[Bug tree-optimization/115825] [12/13/14 Regression] Loop unrolling increases code size with -Os

2025-01-16 Thread rguenther at suse dot de via Gcc-bugs
https://gcc.gnu.org/bugzilla/show_bug.cgi?id=115825

--- Comment #28 from rguenther at suse dot de  ---
On Thu, 16 Jan 2025, segher at gcc dot gnu.org wrote:

> https://gcc.gnu.org/bugzilla/show_bug.cgi?id=115825
> 
> --- Comment #27 from Segher Boessenkool  ---
> > This is a GIMPLE pass which has no idea what the backend will expand
> > __builtin_darn() to.
> 
> So you are saying >90% of builtins now need to say they are pure and const
> (which
> makes totally no sense for things not touching memory)?  It never was like
> this,
> only things that do touch memory at all ever looked at those attributes :-(

All builtins you expect GCC should CSE need to be marked pure or const
(and that was always the case).  I think DARN shouldn't be CSEd though.

[Bug tree-optimization/115825] [12/13/14 Regression] Loop unrolling increases code size with -Os

2025-01-16 Thread segher at gcc dot gnu.org via Gcc-bugs
https://gcc.gnu.org/bugzilla/show_bug.cgi?id=115825

--- Comment #27 from Segher Boessenkool  ---
> This is a GIMPLE pass which has no idea what the backend will expand
> __builtin_darn() to.

So you are saying >90% of builtins now need to say they are pure and const
(which
makes totally no sense for things not touching memory)?  It never was like
this,
only things that do touch memory at all ever looked at those attributes :-(

[Bug tree-optimization/115825] [12/13/14 Regression] Loop unrolling increases code size with -Os

2025-01-16 Thread rguenth at gcc dot gnu.org via Gcc-bugs
https://gcc.gnu.org/bugzilla/show_bug.cgi?id=115825

--- Comment #26 from Richard Biener  ---
(In reply to Segher Boessenkool from comment #25)
> No, darn does have a side effect: it returns a random number in the
> destination reg (_deliver_ _a_ _r_andom _n_umber).  It does not touch memory
> at all.
> 
> There are no call insns at all either, of course, so how is that code you
> show
> relevant at all?

This is a GIMPLE pass which has no idea what the backend will expand
__builtin_darn() to.  And yes, on the GIMPLE side builtin calls are calls.
And builtins like __builtin_strftime () do expand to calls.
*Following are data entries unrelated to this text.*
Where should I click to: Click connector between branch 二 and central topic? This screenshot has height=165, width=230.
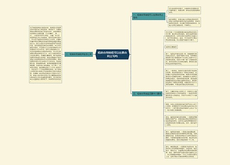(x=94, y=55)
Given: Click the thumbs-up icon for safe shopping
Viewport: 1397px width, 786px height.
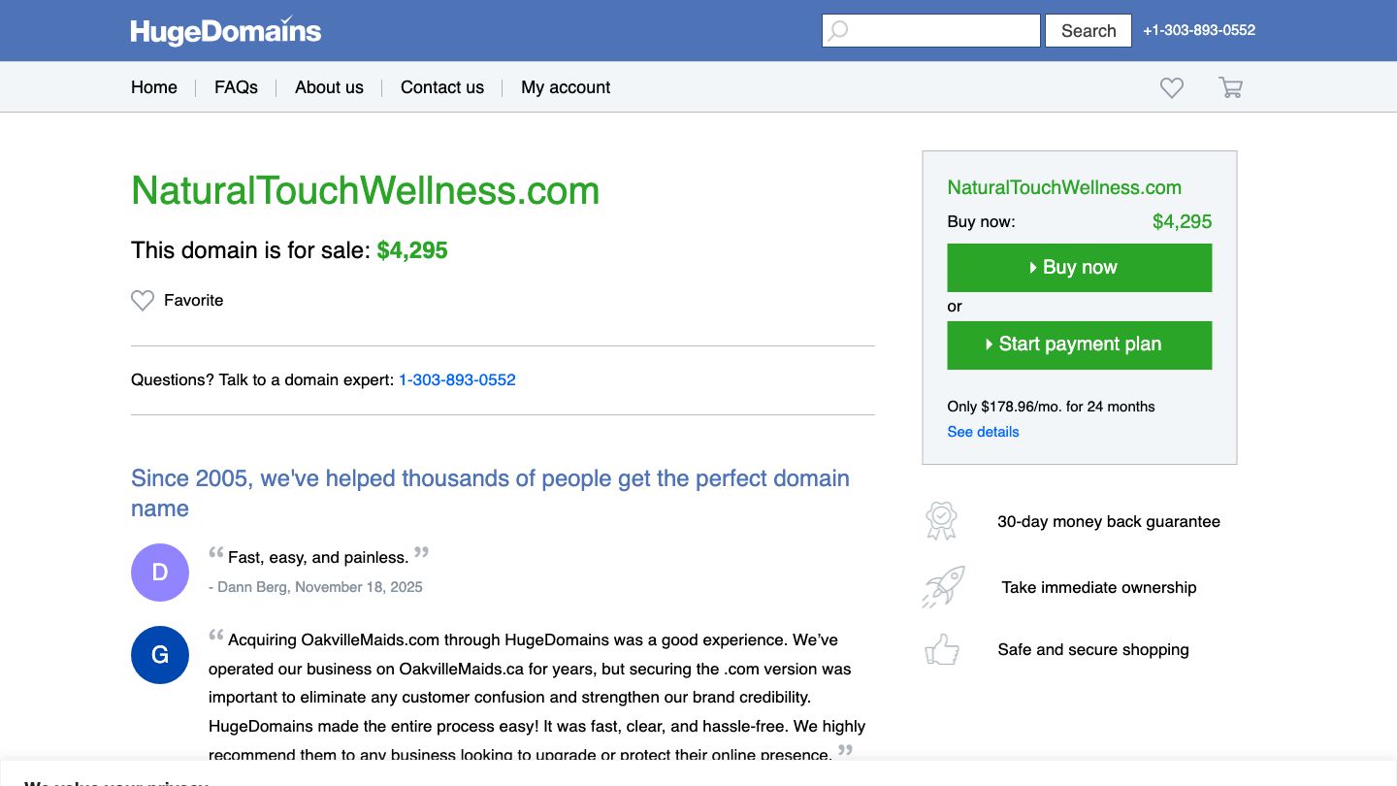Looking at the screenshot, I should 942,649.
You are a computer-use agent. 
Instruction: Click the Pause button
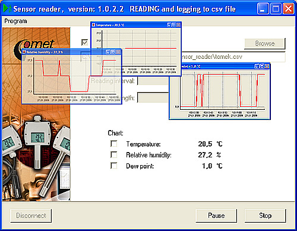point(216,216)
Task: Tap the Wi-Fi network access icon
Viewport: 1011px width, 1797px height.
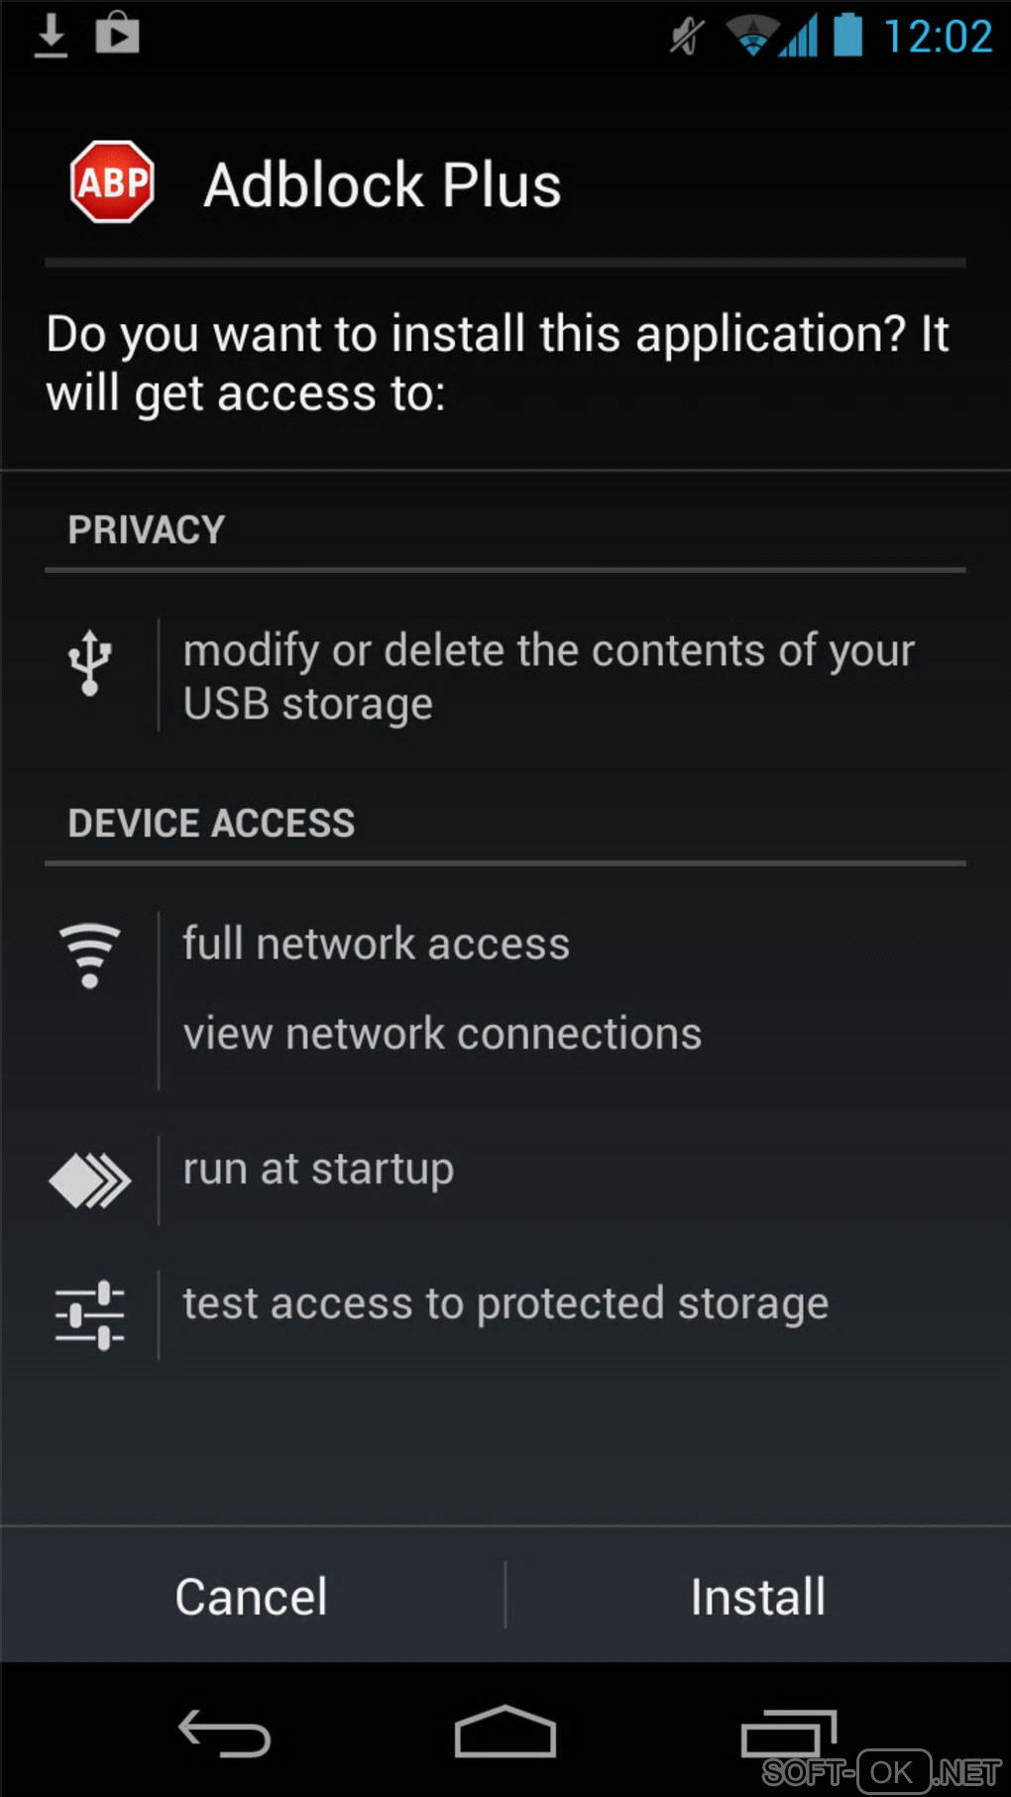Action: click(89, 955)
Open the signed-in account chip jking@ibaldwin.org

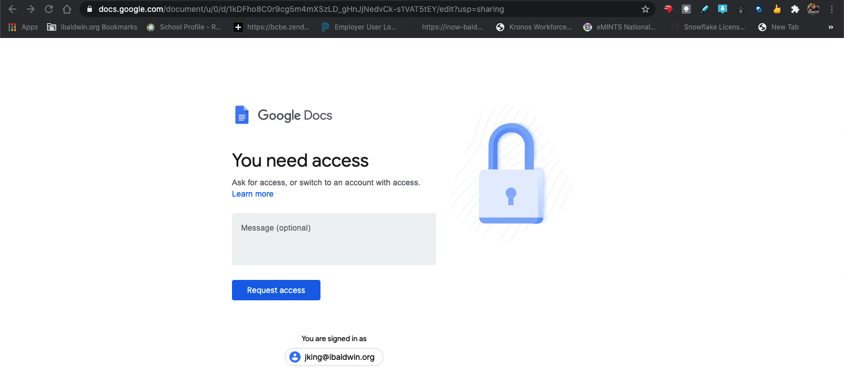click(x=334, y=357)
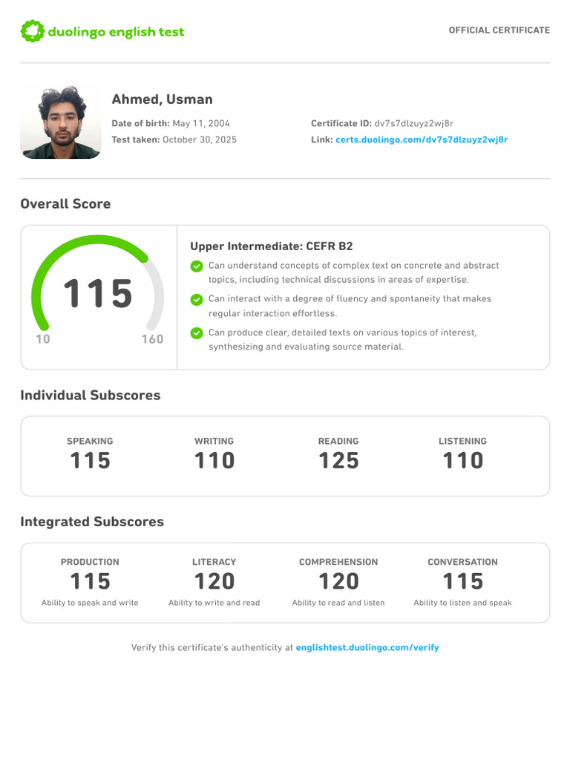This screenshot has height=760, width=570.
Task: Select the Speaking subscore 115
Action: (90, 460)
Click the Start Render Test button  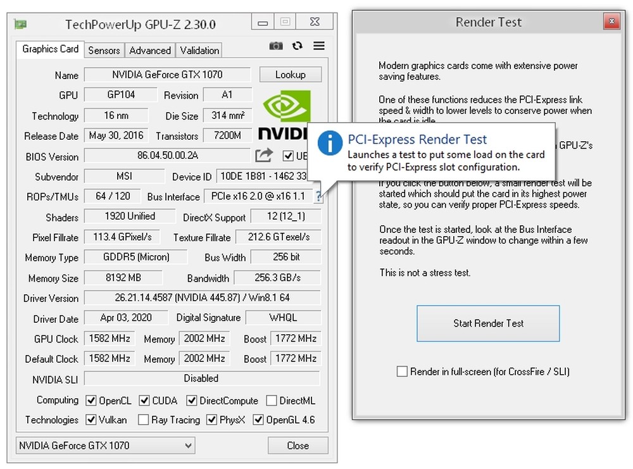(x=488, y=323)
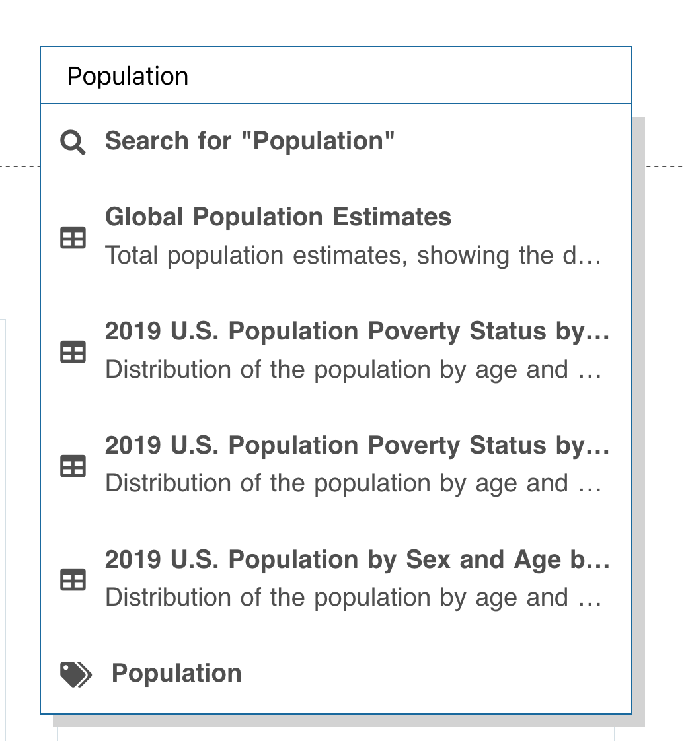Choose the Population tag suggestion label
Image resolution: width=686 pixels, height=741 pixels.
[x=176, y=674]
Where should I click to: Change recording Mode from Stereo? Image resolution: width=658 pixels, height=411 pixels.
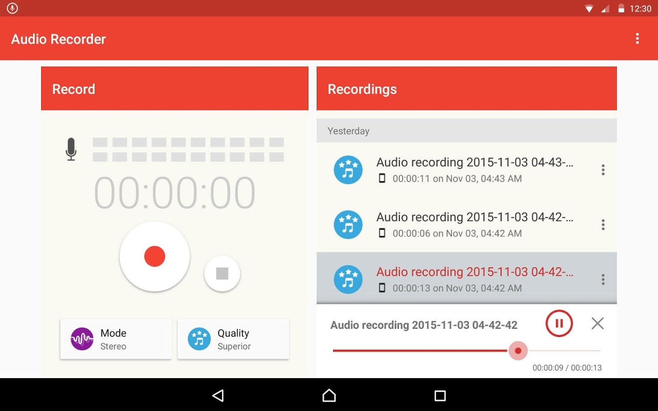[x=116, y=339]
As said already - if the rev in question caused tons of testsuite fails
please open a _separate_ bugreport listing those so that we can properly
track such a regression.

_This_ bug is about the excessive unrolling and thus code size regression
involving stmts with side-effects (on AVR).

[Bug tree-optimization/115825] [12/13/14 Regression] Loop unrolling increases code size with -Os

2025-01-15 Thread segher at gcc dot gnu.org via Gcc-bugs
https://gcc.gnu.org/bugzilla/show_bug.cgi?id=115825

--- Comment #25 from Segher Boessenkool  ---
No, darn does have a side effect: it returns a random number in the destination
reg (_deliver_ _a_ _r_andom _n_umber).  It does not touch memory at all.

There are no call insns at all either, of course, so how is that code you show
relevant at all?

The most usual side effect is a store to memory, and that is way way way
scarier
than anything here.  Treating things with a side effect as something that
should
hinder unrolling in any way is not very sensible.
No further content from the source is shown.